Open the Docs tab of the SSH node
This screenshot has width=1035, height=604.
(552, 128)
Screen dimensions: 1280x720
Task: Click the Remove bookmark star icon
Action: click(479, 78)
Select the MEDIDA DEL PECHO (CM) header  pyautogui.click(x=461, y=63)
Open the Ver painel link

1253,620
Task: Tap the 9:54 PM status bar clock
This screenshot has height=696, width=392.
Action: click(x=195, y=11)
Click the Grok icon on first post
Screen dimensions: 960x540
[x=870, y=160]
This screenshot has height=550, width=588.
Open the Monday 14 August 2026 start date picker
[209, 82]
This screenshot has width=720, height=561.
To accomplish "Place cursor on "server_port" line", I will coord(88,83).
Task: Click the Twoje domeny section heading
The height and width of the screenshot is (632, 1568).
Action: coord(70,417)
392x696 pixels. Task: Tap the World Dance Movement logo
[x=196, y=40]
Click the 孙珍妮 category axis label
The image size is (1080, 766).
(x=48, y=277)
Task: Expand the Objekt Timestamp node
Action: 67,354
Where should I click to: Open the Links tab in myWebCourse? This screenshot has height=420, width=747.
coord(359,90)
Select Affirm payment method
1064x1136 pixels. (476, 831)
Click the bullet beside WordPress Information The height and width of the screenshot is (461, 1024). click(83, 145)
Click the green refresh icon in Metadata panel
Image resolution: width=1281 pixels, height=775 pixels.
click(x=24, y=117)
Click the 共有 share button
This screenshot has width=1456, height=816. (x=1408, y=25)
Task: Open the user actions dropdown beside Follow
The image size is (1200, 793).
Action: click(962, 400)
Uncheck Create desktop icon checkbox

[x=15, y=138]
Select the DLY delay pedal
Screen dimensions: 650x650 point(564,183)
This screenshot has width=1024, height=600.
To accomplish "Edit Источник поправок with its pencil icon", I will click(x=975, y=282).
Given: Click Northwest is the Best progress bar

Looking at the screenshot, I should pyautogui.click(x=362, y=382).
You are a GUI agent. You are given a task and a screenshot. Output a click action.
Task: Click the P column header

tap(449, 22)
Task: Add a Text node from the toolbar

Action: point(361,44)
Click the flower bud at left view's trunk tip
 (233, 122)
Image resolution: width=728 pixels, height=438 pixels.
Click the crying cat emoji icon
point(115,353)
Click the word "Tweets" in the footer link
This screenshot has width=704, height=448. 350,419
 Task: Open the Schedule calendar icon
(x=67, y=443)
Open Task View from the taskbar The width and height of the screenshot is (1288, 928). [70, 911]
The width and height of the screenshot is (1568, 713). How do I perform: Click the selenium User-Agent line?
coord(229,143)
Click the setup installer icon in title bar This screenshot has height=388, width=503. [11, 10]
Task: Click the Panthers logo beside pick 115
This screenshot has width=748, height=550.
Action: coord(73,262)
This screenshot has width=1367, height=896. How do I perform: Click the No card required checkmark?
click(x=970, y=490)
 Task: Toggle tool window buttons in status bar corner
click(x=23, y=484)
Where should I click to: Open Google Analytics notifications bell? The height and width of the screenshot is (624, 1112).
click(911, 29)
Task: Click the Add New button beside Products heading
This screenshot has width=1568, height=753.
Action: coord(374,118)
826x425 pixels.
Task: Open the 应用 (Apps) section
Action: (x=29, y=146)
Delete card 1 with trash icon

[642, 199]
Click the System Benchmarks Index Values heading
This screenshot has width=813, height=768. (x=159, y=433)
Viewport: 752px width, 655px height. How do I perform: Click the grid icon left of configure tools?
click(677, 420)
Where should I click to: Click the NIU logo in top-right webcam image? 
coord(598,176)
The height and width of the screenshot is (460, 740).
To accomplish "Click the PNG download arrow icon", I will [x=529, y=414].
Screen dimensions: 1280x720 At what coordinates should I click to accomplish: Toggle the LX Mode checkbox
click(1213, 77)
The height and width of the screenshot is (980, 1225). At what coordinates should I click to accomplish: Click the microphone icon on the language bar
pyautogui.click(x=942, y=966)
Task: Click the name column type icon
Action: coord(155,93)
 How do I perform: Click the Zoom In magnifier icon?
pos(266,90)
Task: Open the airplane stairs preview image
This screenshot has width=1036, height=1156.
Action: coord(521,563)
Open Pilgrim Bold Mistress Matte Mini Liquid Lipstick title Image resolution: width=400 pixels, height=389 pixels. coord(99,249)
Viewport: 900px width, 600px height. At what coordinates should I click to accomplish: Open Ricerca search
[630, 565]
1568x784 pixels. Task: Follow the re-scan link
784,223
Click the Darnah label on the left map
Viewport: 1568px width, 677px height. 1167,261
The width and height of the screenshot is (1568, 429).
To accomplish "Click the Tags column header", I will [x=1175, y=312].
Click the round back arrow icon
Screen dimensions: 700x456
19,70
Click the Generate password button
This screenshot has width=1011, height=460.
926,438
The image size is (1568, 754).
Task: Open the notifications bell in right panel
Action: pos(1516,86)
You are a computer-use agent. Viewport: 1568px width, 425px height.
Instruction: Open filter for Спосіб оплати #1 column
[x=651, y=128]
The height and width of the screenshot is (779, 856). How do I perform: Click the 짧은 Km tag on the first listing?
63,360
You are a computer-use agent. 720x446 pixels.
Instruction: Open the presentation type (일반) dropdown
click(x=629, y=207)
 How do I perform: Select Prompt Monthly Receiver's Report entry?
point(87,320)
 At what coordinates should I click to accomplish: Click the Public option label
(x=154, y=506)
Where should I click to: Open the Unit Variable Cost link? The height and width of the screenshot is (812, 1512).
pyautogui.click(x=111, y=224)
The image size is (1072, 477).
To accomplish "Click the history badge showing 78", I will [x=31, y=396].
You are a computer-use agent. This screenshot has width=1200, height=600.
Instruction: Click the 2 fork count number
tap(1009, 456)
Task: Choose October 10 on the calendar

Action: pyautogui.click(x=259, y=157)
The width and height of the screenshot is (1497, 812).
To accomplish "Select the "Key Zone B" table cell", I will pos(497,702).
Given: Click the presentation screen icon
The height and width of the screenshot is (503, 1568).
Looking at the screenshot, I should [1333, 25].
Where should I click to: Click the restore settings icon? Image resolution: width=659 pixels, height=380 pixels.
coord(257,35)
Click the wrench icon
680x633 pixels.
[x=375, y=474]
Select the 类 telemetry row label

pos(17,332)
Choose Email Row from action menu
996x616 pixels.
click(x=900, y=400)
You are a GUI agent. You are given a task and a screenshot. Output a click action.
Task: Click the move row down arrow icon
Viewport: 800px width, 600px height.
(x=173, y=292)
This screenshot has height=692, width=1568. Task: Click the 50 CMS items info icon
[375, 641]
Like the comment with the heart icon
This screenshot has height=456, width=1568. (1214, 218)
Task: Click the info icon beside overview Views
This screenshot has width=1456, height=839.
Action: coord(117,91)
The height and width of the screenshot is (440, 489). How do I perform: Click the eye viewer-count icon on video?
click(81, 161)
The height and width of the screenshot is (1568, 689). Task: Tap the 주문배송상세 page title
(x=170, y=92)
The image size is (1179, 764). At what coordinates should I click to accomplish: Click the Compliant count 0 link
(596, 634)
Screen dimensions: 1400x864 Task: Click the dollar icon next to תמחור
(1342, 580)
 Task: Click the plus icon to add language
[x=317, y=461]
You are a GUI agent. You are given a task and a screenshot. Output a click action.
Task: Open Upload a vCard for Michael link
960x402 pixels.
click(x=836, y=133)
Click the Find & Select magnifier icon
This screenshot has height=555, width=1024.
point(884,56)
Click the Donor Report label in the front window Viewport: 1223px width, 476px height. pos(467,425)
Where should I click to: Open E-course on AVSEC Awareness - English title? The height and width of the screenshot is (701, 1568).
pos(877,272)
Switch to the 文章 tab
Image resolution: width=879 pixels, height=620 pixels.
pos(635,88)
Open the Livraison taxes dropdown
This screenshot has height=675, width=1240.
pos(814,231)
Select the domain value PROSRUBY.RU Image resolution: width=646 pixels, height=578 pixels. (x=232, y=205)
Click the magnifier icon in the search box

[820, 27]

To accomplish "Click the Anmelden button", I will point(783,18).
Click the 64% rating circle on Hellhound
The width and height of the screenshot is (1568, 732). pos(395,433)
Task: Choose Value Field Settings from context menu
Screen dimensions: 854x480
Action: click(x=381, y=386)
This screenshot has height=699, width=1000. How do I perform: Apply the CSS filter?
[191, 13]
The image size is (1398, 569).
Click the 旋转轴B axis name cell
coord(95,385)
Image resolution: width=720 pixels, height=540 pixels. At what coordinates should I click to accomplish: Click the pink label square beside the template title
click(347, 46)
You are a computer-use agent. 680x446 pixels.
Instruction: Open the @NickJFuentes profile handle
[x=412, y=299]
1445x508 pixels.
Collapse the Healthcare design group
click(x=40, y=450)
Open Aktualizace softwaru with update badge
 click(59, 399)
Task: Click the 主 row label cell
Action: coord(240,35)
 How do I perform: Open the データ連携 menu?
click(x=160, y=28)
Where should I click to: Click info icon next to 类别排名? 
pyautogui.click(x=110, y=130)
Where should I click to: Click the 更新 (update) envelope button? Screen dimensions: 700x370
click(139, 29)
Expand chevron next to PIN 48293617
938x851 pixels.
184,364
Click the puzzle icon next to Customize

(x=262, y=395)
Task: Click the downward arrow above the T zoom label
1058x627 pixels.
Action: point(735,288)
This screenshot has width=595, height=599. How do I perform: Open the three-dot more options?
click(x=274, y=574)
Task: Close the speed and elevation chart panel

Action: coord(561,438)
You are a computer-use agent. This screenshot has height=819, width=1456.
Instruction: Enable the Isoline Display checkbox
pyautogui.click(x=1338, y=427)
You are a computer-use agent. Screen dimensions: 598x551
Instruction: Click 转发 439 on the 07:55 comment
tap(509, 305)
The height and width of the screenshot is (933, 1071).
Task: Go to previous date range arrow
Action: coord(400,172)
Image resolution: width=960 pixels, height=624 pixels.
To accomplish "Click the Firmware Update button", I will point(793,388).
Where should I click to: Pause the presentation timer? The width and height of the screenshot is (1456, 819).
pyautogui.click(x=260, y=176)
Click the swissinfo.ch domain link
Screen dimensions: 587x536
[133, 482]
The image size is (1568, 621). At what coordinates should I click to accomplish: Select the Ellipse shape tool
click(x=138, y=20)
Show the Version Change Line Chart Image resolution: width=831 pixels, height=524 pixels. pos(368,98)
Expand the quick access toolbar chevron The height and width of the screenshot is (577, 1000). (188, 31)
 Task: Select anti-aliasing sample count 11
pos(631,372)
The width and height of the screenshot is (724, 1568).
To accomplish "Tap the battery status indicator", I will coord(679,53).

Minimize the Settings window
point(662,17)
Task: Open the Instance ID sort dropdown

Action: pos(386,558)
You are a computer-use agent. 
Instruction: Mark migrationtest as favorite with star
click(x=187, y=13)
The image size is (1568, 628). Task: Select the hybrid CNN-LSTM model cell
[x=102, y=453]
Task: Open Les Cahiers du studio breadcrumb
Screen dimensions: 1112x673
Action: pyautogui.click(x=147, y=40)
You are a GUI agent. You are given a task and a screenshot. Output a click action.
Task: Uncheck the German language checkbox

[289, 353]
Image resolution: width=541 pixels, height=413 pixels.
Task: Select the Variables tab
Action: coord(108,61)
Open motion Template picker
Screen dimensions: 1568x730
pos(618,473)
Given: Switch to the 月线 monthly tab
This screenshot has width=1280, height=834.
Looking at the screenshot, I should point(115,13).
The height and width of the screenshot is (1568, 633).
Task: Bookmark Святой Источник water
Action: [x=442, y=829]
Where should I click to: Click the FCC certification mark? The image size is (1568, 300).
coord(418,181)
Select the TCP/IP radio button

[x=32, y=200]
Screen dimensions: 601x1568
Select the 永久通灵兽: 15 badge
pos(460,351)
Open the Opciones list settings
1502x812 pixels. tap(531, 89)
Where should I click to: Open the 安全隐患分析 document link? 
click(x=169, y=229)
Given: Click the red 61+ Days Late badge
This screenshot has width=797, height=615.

- PROBLEM STATEMENT
Reproduce exactly every line that sits between the start of the entries and the line bearing "Click the 孙珍妮 category axis label", counting both of those lines.

- WRITTEN SOLUTION
Open the Docs tab of the SSH node
This screenshot has width=1035, height=604.
(552, 128)
Screen dimensions: 1280x720
Task: Click the Remove bookmark star icon
Action: click(479, 78)
Select the MEDIDA DEL PECHO (CM) header  pyautogui.click(x=461, y=63)
Open the Ver painel link

1253,620
Task: Tap the 9:54 PM status bar clock
This screenshot has height=696, width=392.
Action: click(x=195, y=11)
Click the Grok icon on first post
Screen dimensions: 960x540
[x=870, y=160]
This screenshot has height=550, width=588.
Open the Monday 14 August 2026 start date picker
[209, 82]
This screenshot has width=720, height=561.
To accomplish "Place cursor on "server_port" line", I will coord(88,83).
Task: Click the Twoje domeny section heading
The height and width of the screenshot is (632, 1568).
Action: coord(70,417)
392x696 pixels. Task: Tap the World Dance Movement logo
[x=196, y=40]
Click the 孙珍妮 category axis label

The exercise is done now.